Creating a graph database schema using Groovy in the Gremlin console.
Creating a data model for a graph database is
the critical first step towards creating a schema. Once the data model is designed
and a graph is created, defining the schema for the vertices and edges and their
properties is the next step in creating a graph database. Gremlin-Groovy is packaged
with the Apache TinkerPop Gremlin console. Use either Gremlin-Groovy to create a script
that contains the Gremlin commands, or enter the commands directly into the Gremlin
console.
Procedure
-
Start the Gremlin
console.
-
Create a new graph to store the
data and alias a graph traversal to run queries. If you are reusing a graph that
you previously created, drop the graph
schema and data.
- Optional:
On the remote Gremlin Server, set the
timeout
value to
max
to prevent client-side timeouts. Use this setting to
ensure that script processing will complete.
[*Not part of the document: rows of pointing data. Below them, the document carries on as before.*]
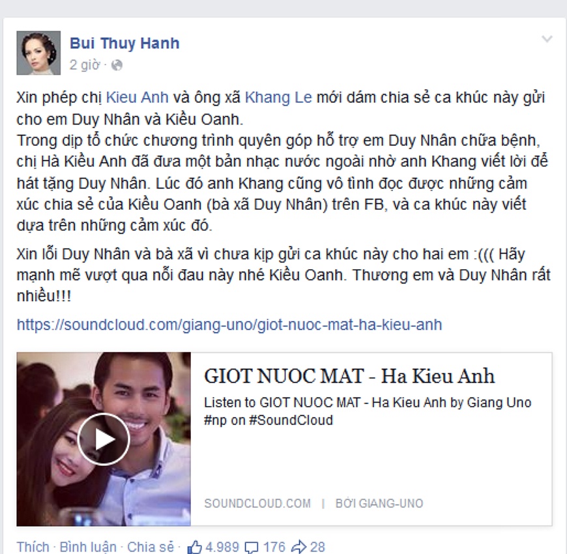This screenshot has width=567, height=554.
Task: Open the soundcloud.com giot-nuoc-mat URL link
Action: click(229, 325)
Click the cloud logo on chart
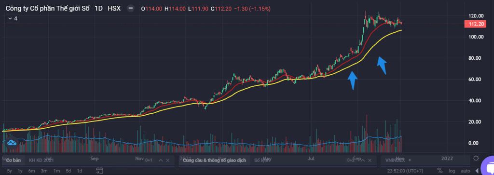 (12, 142)
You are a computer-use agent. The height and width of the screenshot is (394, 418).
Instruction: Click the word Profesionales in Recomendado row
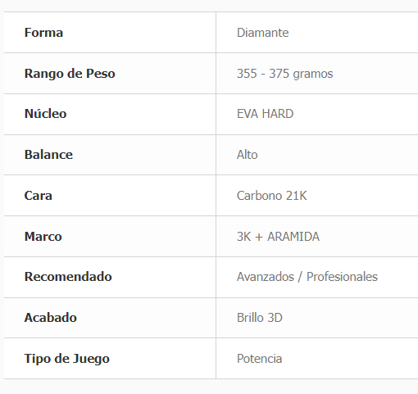(342, 277)
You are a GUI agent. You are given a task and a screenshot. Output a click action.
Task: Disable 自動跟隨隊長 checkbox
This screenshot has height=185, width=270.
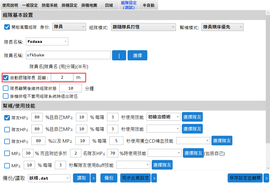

gremlin> :remote config timeout max
- Optional:
If running large scripts, set the
evaluation_timeout
value to
max
to prevent server-side timeouts. Use this setting to
ensure that script processing will complete.
graph.schema().config().option("graph.traversal_sources.g.evaluation_timeout").set("PT10M")
-
A script that creates schema is shown in the Example at the bottom of this
page. The script file is loaded and run on the remote Gremlin Server. This
script will not work if you have previously run scripts from the Quick Start unless the schema and any data has been cleared
from the graph.
gremlin> :load /tmp/RecipeSchema.groovy
-
The following steps show the details of the full script broken down into
sections.
-
Define the properties for the vertices and the edges. The data type of the
property is specified in addition to a key name. All properties created in this
example are Text, Integers, or Timestamps. Other data types are available. Properties
will be used to retrieve selective subsets of the graph and to retrieve stored
values. Properties are global in nature, and the pairing of a vertex label and a
property will uniquely identify a property for use in traversals. Edge
properties are expensive to update, as they are deleted and recreated, so use
edge properties in situations that warrant their use.
// Property Keys
// Check for previous creation of property key with ifNotExists()
schema.propertyKey('name').Text().ifNotExists().create()
schema.propertyKey('gender').Text().create()
schema.propertyKey('instructions').Text().create()
schema.propertyKey('category').Text().create()
schema.propertyKey('year').Int().create()
schema.propertyKey('timestamp').Timestamp().create()
schema.propertyKey('ISBN').Text().create()
schema.propertyKey('calories').Int().create()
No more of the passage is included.